**TASK OBJECTIVE:**
The output must consist only of the lines from the one with "Click ÜLKE GENELİ" through the end of the listing, restated exactly and free of pictures.

**EXCERPTED RECORDS:**
--------------------

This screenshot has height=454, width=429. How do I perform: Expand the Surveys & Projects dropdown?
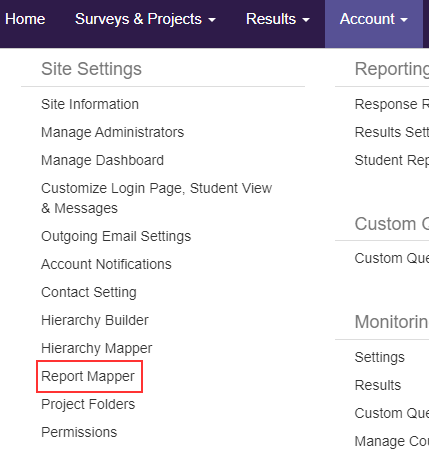tap(145, 19)
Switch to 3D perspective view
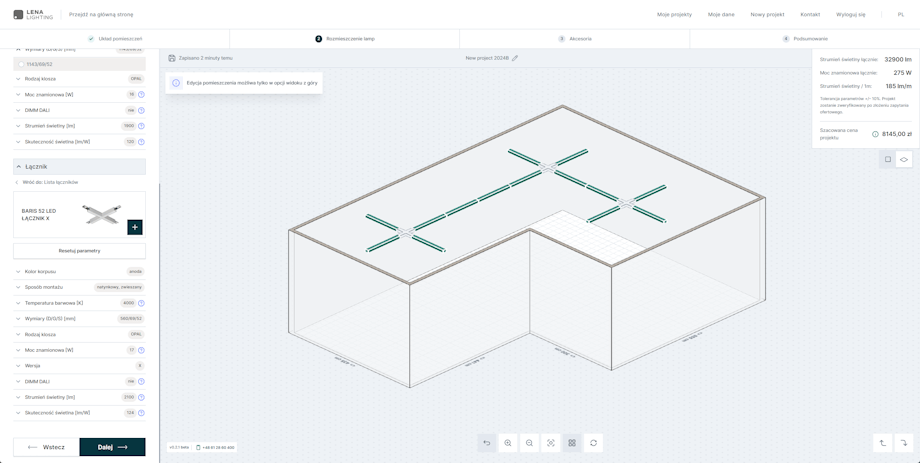 [x=904, y=159]
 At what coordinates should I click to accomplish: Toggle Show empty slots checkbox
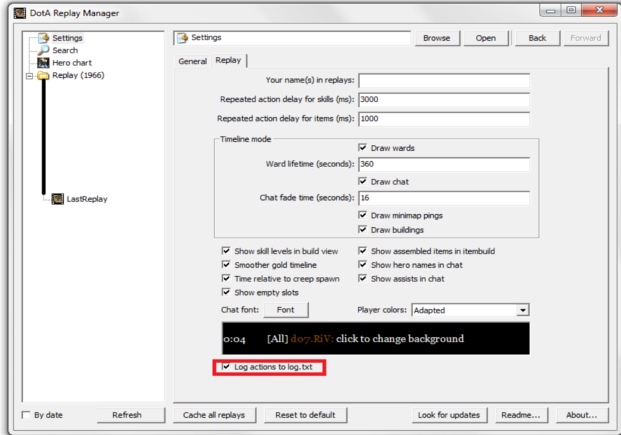pos(226,293)
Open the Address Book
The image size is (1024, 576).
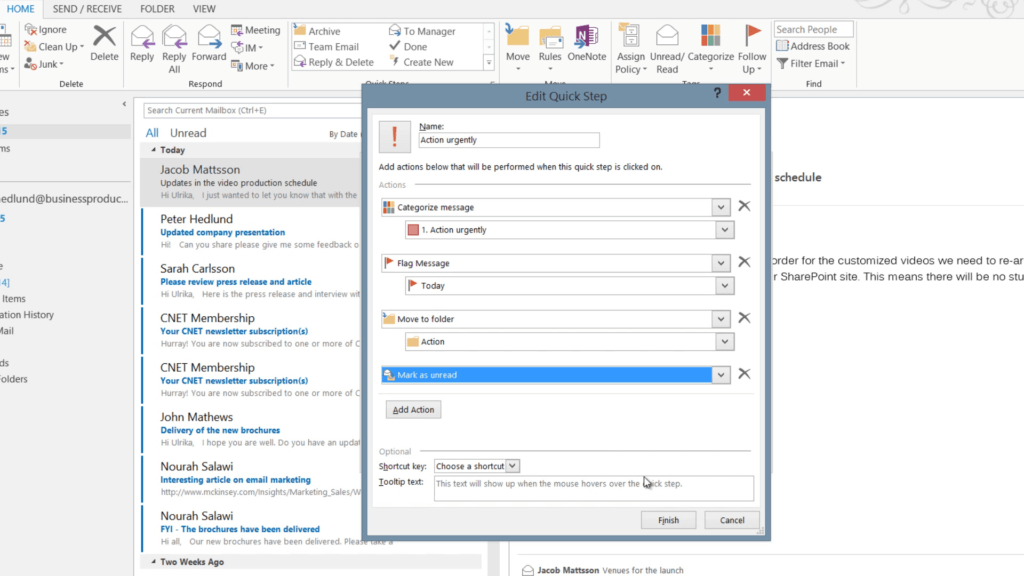813,45
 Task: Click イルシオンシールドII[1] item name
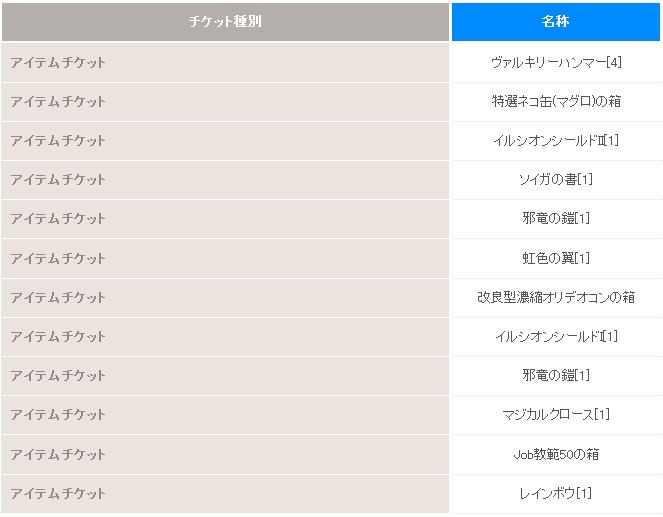tap(556, 140)
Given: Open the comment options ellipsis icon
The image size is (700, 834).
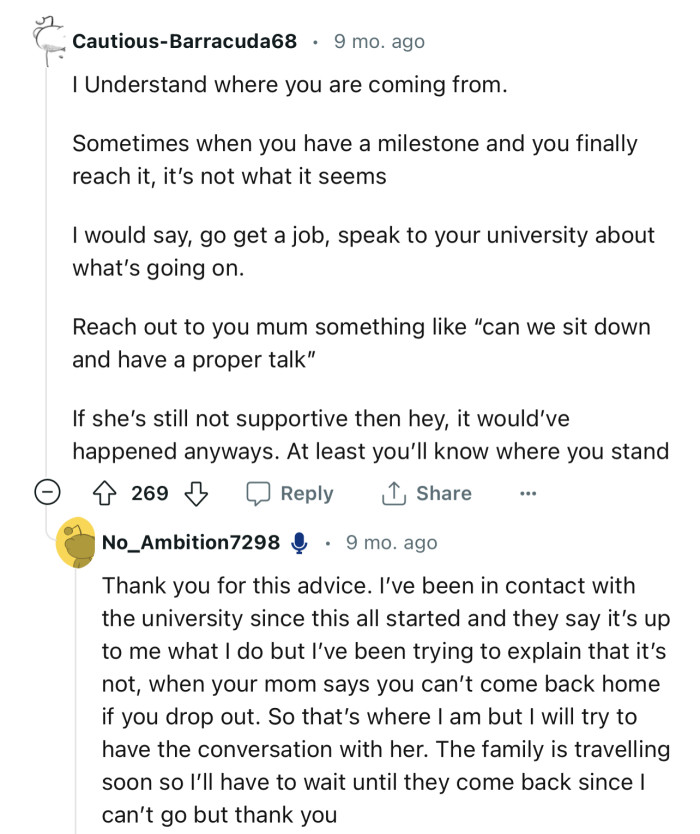Looking at the screenshot, I should coord(529,493).
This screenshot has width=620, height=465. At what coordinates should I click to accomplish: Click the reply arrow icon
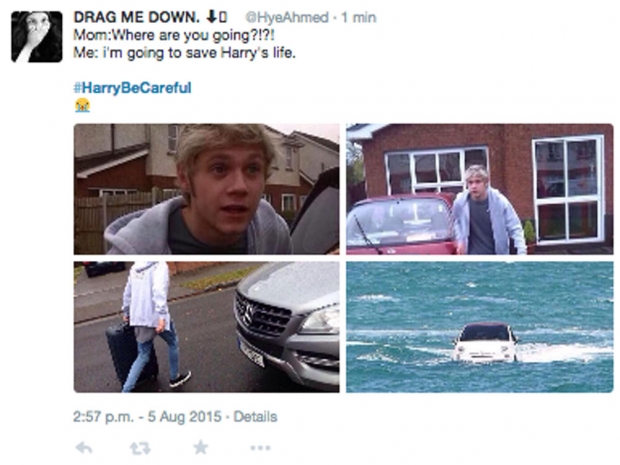84,448
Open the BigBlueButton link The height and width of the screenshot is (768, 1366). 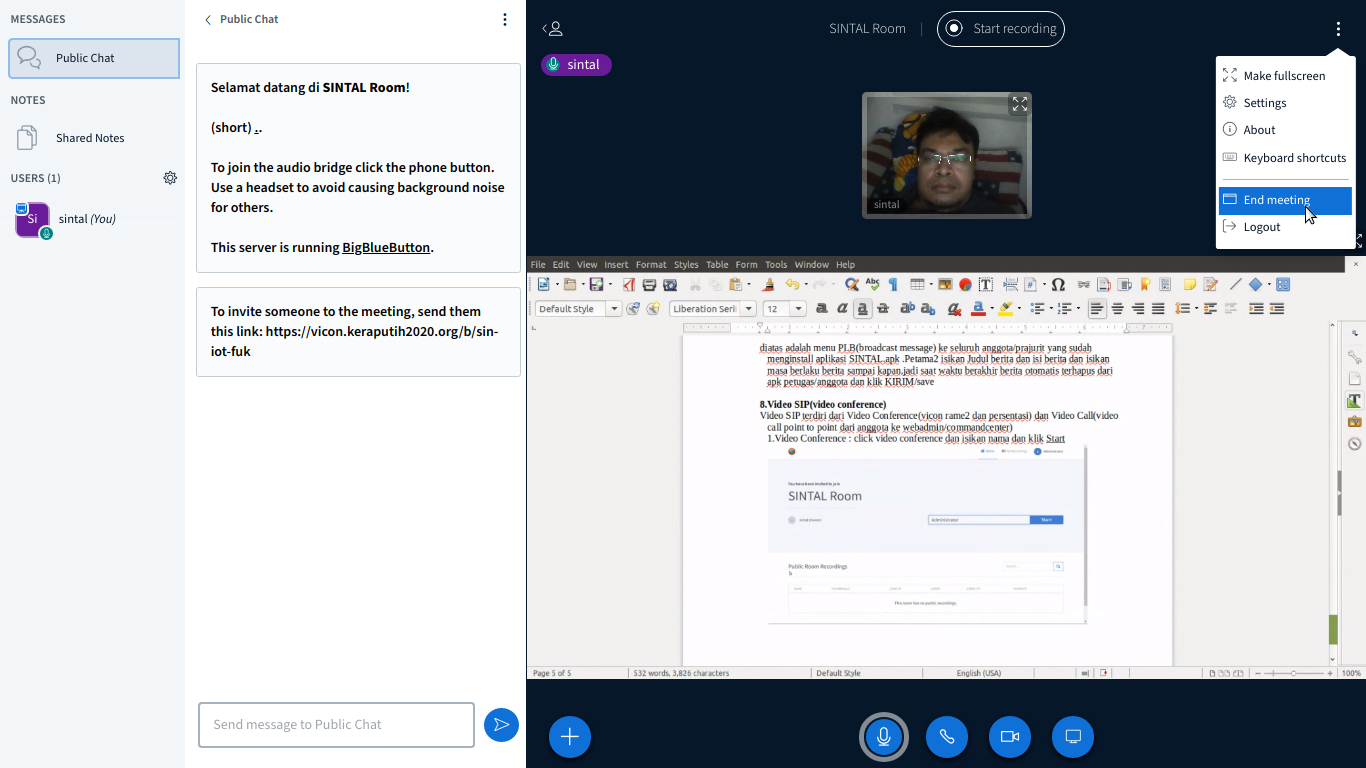pyautogui.click(x=386, y=247)
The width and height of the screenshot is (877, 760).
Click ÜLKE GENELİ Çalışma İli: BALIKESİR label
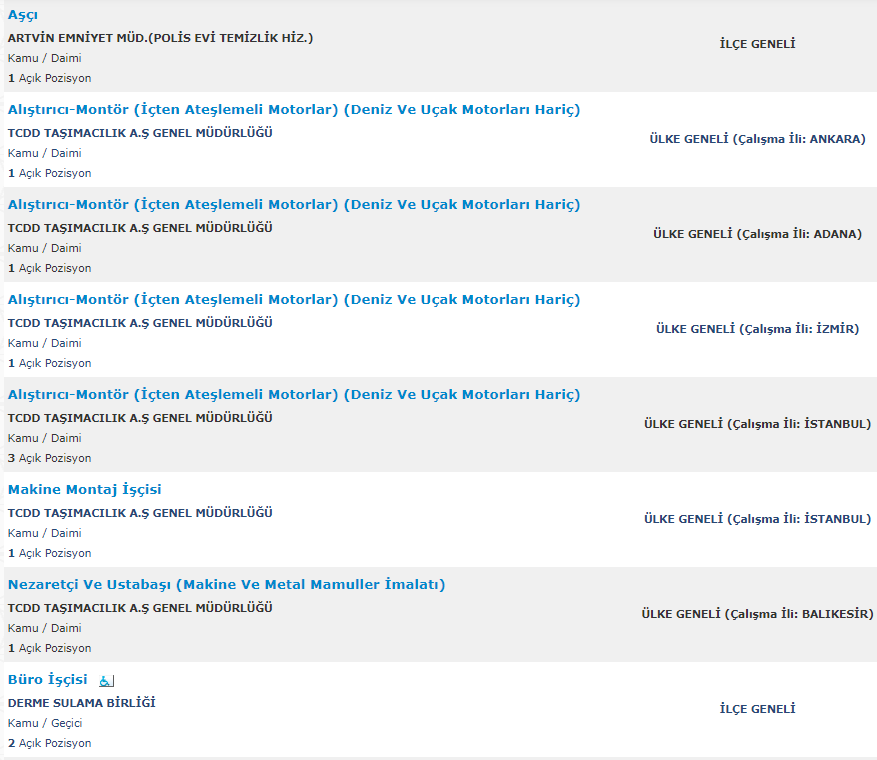coord(757,614)
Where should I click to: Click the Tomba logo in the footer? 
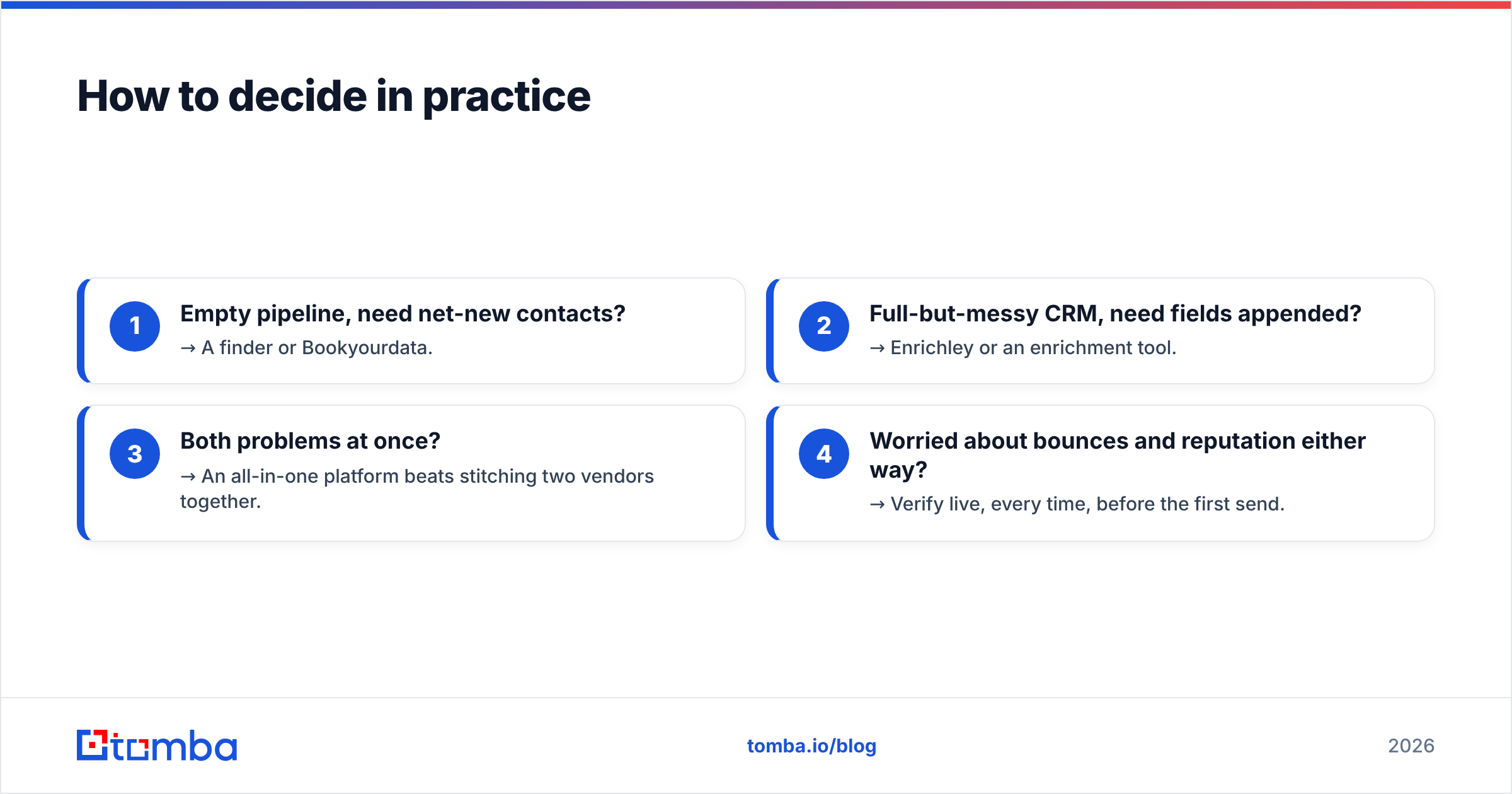click(x=157, y=745)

--------------------

**ANSWER TO THE EXERCISE:**
Click ÜLKE GENELİ Çalışma İli: BALIKESİR label
coord(757,614)
Where should I click to: Click the Tomba logo in the footer? 
click(x=157, y=745)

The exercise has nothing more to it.